The research team now reports a system called Skypole that uses a polarimetric camera to measure the degree of skylight polarization rotating with the sun. By processing captured images of the sky, the team was able to determine the position of the north celestial pole and pinpoint the observer's latitude and bearing. Their study is published in the Proceedings of the National Academy of Sciences.
It is generally accepted that animals use skylight polarization to determine geolocation, but it is unclear how they use that information. The team took a cue from a theory that animal species like Cataglyphis use temporal properties of the skylight polarization pattern to position themselves, and developed a system that compares polarimetric images of the sky in order to find true north.

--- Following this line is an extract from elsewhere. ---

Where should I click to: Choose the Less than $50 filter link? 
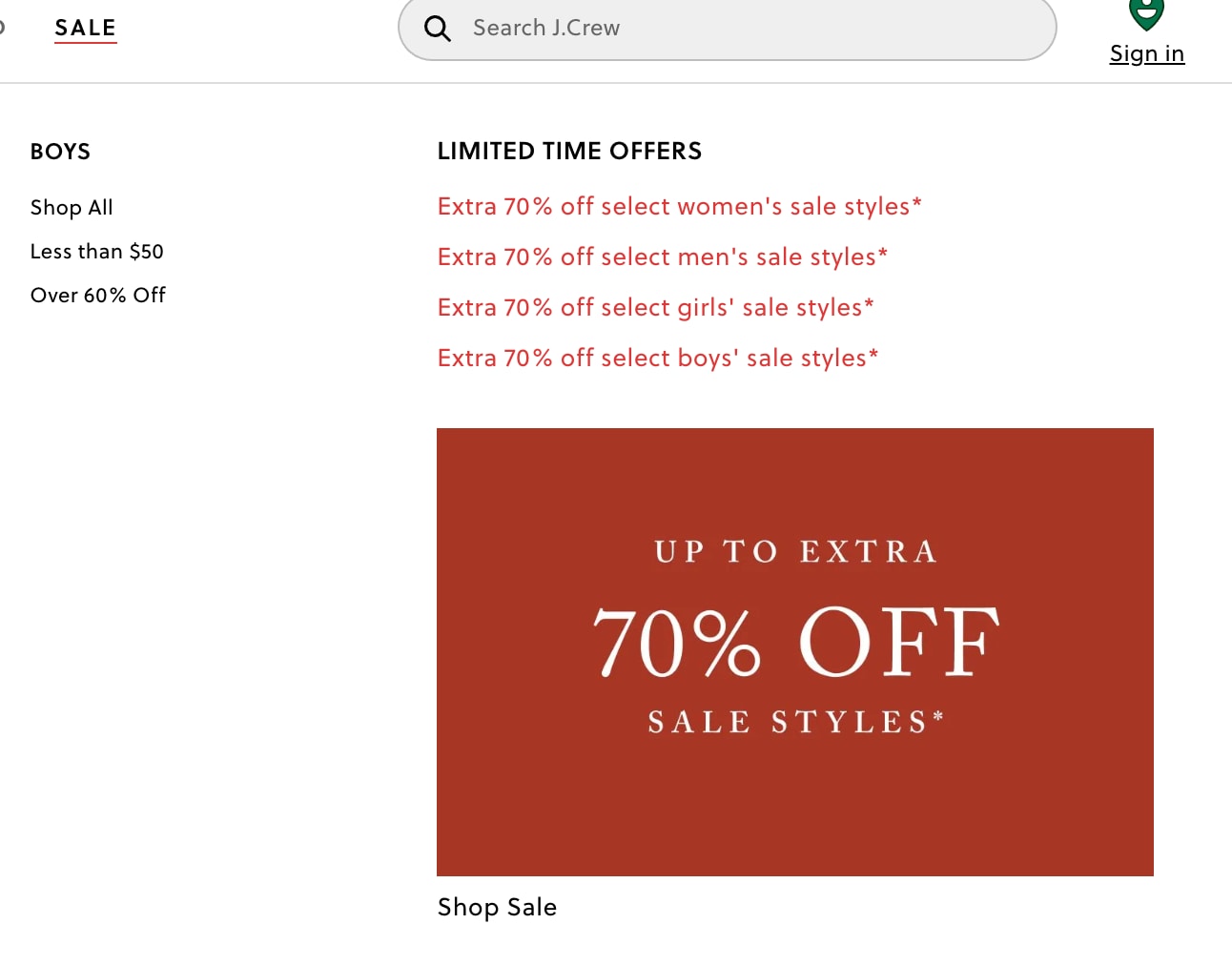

The team compared images taken at two distinct moments with time intervals ranging from 30 to 60 minutes and computed the differences in two features: the degree of linear polarization and the angle of linear polarization. Their algorithm accounts for the constancy of the degree of linear polarization at the celestial north pole, as well as the two variables captured in the images.
The method they describe has a number of advantages: Using only visual information, the system derives geolocation with reasonable accuracy, without reliance on time, date or initial position. Their image processing package is minimal and operates with modest computing resources. However, the image acquisition intervals and the system's degree of accuracy currently preclude certain geolocation applications.
The researchers write, "It is worth noting, however, that this algorithm has been kept as simple as possible and that a more sophisticated data processing algorithm would no doubt greatly improve the accuracy … in future studies, special emphasis should be placed on image filtering in order to reduce the influence of noise." Additionally, they note that their study could contribute a new hypothesis regarding the use of visual information by animals for geolocation.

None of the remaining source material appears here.